Pada September lalu, pasukan Israel memerintahkan penutupan kantor Al Jazeera di Ramallah di Tepi Barat selama 45 hari dengan alasan kantor itu digunakan untuk mendukung kegiatan teroris.

Para pejabat Israel, termasuk Perdana Menteri Benjamin Netanyahu, sering menuduh Al Jazeera menjadi corong Hamas.

Israel juga menuduh staf Al Jazeera di Gaza bergabung dalam kelompok itu. Pada bulan Juli, militer Israel membunuh Ismail al-Ghoul, reporter Al Jazeera di Kota Gaza. Mereka mengklaim, Ghoul merupakan anggota sayap bersenjata Hamas. Al Jazeera dengan tegas menolak tuduhan tersebut.

Ada sejarah panjang permusuhan antara Al Jazeera dan Otoritas Palestina. Beberapa pejabat Otoritas Palestina menuduh Al Jazeera menunjukkan dukungan terhadap Hamas, saingan politik Fatah.

Tahun 2011, publikasi Al Jazeera yang disebut Palestine Papers (berisi bocoran dokumen rahasia yang merinci negosiasi bertahun-tahun antara Israel dan tim Palestina), mempermalukan sejumlah pejabat Otoritas Palestina yang menuduh jaringan tersebut telah melakukan distorsi. Dokumen-dokumen itu diklaim menunjukkan tawaran konsesi besar kepada Israel.

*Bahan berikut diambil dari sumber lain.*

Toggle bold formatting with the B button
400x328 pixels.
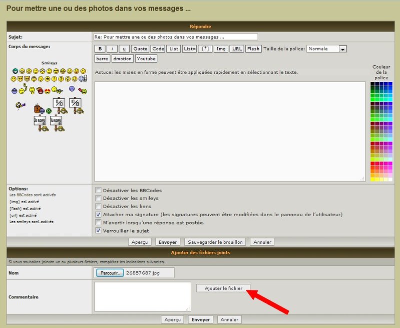point(100,49)
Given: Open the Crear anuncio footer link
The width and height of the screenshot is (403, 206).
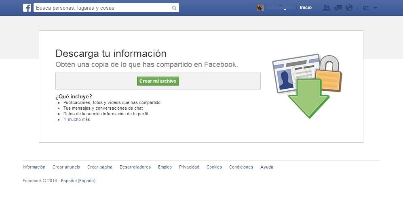Looking at the screenshot, I should (66, 167).
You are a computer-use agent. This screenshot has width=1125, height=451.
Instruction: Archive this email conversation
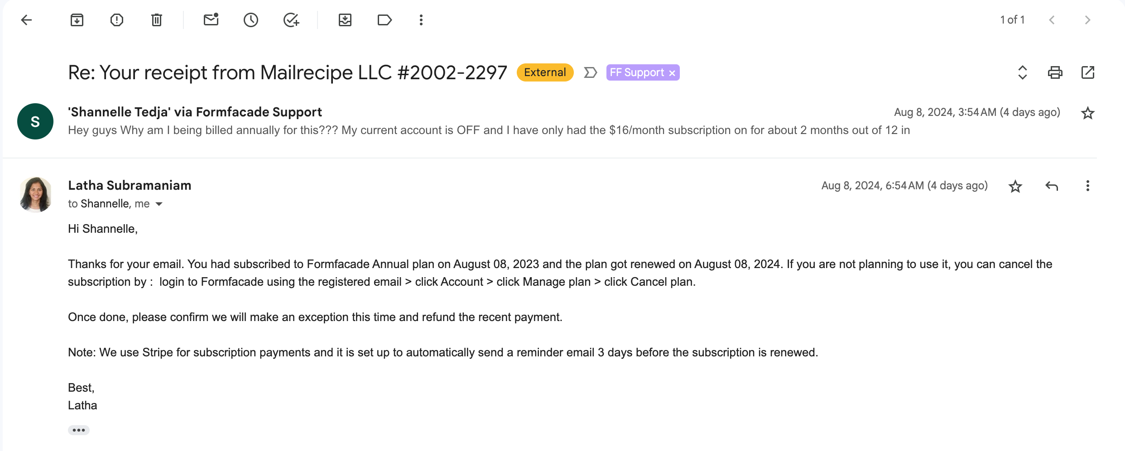(x=77, y=20)
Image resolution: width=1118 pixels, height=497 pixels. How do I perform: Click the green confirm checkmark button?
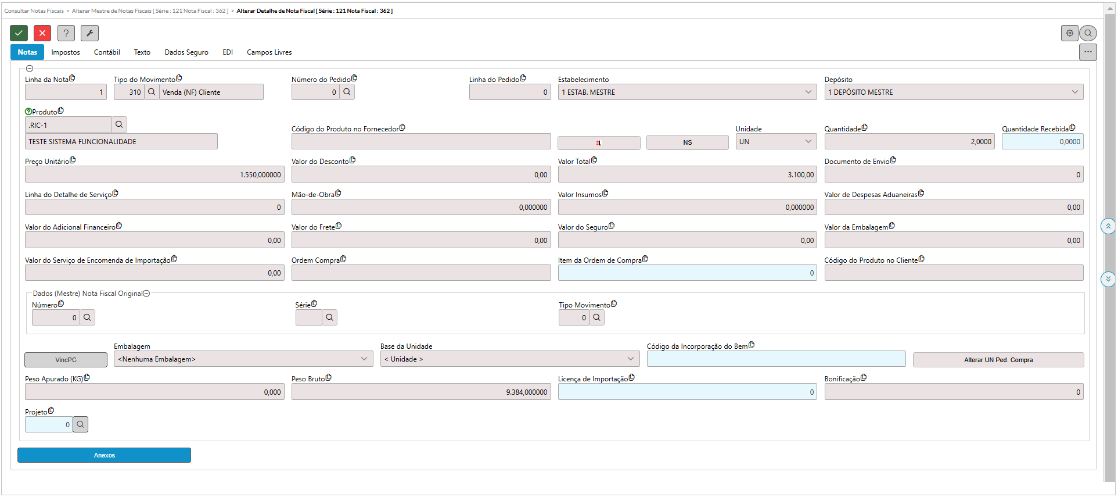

Sejumlah jurnalis Palestina mengkritik keputusan Otoritas Palestina yang melarang Al Jazeera. Mereka mengatakan, keputusan itu muncul di tengah penindasan yang semakin keras terhadap kebebasan berpendapat. Asosiasi Pers Asing menyatakan “keprihatinan besar” atas tindakan itu  dan mengatakan bahwa hal tersebut “menimbulkan pertanyaan serius mengenai kebebasan pers dan nilai-nilai demokrasi di wilayah tersebut.”